Semafor reported on Saturday that hedge funds are making offers to buy the stranded startup deposits at Silicon Valley Bank (SVB) for as low as 60 cents on the dollar, according to sources familiar with the matter.
The bid range of 60 to 80 cents reflects the expectations for the eventual recovery of uninsured deposits once the bank’s assets are sold or liquidated. After SVB’s seizure by the Federal Deposit Insurance Corp (FDIC), firms such as Oaktree, known for investing in distressed debt, are reaching out to startups.
The Information reported separately that Jefferies investment firm traders are also approaching startup founders with money stuck in the bank, offering to purchase their deposit claims at a discount.
The report cited multiple individuals with direct knowledge of the matter, noting that Jefferies is offering at least 70 cents on the dollar for deposit claims.
Oaktree, a firm known for investing in distressed debt, has declined to comment on reports that hedge funds are offering to buy startup deposits at a discount from Silicon Valley Bank (SVB) after the bank’s collapse.
Meanwhile, investment firm Jefferies, which is reportedly contacting startup founders with deposits at the bank, has not yet provided a comment on the matter.
The run on the bank by depositors, who were concerned about the lender’s financial stability, led to its collapse and wiped out over $100 billion in market value for US banks, catching observers off guard and causing a shock in the market.

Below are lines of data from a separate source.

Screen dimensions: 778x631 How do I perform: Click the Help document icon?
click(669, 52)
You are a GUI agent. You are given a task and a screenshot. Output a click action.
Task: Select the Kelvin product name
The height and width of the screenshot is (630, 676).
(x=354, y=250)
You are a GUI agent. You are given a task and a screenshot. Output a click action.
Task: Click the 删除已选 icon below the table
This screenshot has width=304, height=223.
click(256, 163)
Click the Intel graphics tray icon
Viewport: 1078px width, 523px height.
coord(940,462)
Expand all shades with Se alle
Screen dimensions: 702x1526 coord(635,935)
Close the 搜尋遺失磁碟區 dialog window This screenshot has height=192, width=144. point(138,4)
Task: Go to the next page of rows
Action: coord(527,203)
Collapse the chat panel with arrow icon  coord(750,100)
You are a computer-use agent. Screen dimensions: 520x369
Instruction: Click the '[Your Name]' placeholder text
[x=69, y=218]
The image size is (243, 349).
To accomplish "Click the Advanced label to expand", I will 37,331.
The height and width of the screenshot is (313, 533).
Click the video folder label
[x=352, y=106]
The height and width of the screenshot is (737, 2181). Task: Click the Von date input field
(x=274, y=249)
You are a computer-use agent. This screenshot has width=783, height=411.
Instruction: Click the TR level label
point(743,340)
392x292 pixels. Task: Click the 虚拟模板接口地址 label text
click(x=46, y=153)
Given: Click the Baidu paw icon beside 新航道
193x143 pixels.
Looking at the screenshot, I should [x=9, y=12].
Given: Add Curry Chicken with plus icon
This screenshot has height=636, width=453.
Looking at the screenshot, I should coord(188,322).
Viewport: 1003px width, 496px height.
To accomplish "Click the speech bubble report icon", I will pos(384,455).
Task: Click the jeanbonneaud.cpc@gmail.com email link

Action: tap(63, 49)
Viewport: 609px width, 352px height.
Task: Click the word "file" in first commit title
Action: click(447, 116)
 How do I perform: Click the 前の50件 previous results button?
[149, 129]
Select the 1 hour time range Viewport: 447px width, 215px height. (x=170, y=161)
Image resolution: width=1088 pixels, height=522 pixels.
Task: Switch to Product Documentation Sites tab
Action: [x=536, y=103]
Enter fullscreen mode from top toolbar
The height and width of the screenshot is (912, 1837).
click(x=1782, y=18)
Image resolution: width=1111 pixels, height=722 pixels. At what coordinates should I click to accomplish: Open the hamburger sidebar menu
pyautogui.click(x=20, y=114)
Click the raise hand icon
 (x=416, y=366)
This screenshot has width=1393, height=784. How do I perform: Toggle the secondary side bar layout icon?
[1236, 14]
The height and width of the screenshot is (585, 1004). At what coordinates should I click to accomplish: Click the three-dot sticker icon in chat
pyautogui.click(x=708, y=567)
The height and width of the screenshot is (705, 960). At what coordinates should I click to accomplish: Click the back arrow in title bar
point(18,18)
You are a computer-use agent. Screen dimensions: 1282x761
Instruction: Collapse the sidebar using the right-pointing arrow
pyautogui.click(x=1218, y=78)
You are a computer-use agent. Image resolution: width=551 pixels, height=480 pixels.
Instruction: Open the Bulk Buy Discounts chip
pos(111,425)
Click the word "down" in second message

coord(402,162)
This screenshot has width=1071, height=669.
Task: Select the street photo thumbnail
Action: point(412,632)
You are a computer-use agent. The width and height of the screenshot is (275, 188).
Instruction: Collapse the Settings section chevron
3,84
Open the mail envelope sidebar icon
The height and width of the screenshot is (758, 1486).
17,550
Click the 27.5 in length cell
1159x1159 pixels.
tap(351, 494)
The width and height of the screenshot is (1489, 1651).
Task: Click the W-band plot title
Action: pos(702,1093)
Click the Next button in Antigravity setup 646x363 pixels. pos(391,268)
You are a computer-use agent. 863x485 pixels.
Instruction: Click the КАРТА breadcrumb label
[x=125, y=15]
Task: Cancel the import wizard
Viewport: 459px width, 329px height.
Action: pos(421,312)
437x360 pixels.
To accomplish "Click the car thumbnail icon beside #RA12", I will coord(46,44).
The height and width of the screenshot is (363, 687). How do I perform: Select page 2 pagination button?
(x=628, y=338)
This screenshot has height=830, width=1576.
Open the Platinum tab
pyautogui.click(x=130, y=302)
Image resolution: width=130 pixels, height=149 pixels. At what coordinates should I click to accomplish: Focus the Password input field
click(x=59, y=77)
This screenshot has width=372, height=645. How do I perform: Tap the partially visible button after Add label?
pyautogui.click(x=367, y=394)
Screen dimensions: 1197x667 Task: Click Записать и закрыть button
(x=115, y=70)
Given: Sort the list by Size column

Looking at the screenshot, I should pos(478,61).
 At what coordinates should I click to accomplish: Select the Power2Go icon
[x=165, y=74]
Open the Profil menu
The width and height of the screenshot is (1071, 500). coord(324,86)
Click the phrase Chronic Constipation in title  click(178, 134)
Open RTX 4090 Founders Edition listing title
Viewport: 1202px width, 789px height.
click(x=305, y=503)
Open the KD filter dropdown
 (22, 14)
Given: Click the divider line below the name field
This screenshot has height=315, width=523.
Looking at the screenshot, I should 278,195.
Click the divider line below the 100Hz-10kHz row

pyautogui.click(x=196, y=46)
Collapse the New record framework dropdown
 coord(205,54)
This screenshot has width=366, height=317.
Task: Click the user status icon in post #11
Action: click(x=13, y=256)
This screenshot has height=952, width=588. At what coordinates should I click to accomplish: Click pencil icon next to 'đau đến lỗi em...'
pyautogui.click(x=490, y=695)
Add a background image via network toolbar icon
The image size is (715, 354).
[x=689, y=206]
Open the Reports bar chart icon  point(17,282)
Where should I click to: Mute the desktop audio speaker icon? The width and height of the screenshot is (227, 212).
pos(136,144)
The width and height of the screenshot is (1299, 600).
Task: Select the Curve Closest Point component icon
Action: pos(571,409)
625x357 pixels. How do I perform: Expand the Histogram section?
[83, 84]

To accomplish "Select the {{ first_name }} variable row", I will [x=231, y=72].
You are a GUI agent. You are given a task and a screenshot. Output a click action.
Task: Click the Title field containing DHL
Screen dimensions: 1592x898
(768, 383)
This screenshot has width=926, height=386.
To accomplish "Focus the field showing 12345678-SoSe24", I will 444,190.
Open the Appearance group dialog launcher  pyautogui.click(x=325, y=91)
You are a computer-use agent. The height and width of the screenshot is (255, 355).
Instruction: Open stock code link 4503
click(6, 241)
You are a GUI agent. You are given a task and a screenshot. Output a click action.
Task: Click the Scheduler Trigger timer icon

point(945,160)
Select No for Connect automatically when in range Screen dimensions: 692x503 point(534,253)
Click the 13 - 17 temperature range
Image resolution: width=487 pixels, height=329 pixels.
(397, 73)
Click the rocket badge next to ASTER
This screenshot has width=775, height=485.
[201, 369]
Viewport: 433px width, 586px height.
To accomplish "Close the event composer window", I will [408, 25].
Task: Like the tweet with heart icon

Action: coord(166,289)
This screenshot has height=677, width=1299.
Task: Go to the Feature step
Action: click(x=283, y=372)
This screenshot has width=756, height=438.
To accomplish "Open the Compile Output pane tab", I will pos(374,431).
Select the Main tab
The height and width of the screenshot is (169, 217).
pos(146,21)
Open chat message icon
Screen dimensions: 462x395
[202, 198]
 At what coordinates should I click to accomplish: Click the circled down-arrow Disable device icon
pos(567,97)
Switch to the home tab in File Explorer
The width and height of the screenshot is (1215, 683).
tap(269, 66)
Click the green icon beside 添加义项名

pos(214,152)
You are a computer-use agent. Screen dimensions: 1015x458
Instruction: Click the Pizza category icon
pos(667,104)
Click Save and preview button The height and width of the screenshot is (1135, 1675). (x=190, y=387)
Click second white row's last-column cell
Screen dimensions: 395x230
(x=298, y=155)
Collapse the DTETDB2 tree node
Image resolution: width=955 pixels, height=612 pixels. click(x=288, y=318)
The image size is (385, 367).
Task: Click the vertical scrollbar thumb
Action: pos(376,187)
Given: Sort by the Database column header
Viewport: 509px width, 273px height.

Impact of Silicon Valley Bank collapse
The impact of the Silicon Valley Bank collapse will unfold potential implications for startups and investors, particularly those who have deposits with the bank. The collapse of a major lender like Silicon Valley Bank could also send shockwaves through the wider financial sector, as it did during the 2008 financial crisis.
The FDIC’s seizure of the bank raises questions about the strength and stability of other banks, particularly those that may have similar exposure to startup lending.
The collapse of Silicon Valley Bank could also affect the confidence of investors and startup founders in the US financial system, particularly if they fear that their deposits may not be fully insured. This could lead to a slowdown in investment and innovation in the startup sector.
US regulators have expressed confidence in the financial system’s ability to respond to the bank’s failure, and have highlighted the resilience and effectiveness of banking regulators and the tools they have at their disposal. This may help to alleviate concerns and prevent wider panic in the financial markets.
Ultimately, the full impact of the Silicon Valley Bank collapse on the US economy and financial system remains to be seen and will depend on how the situation is resolved.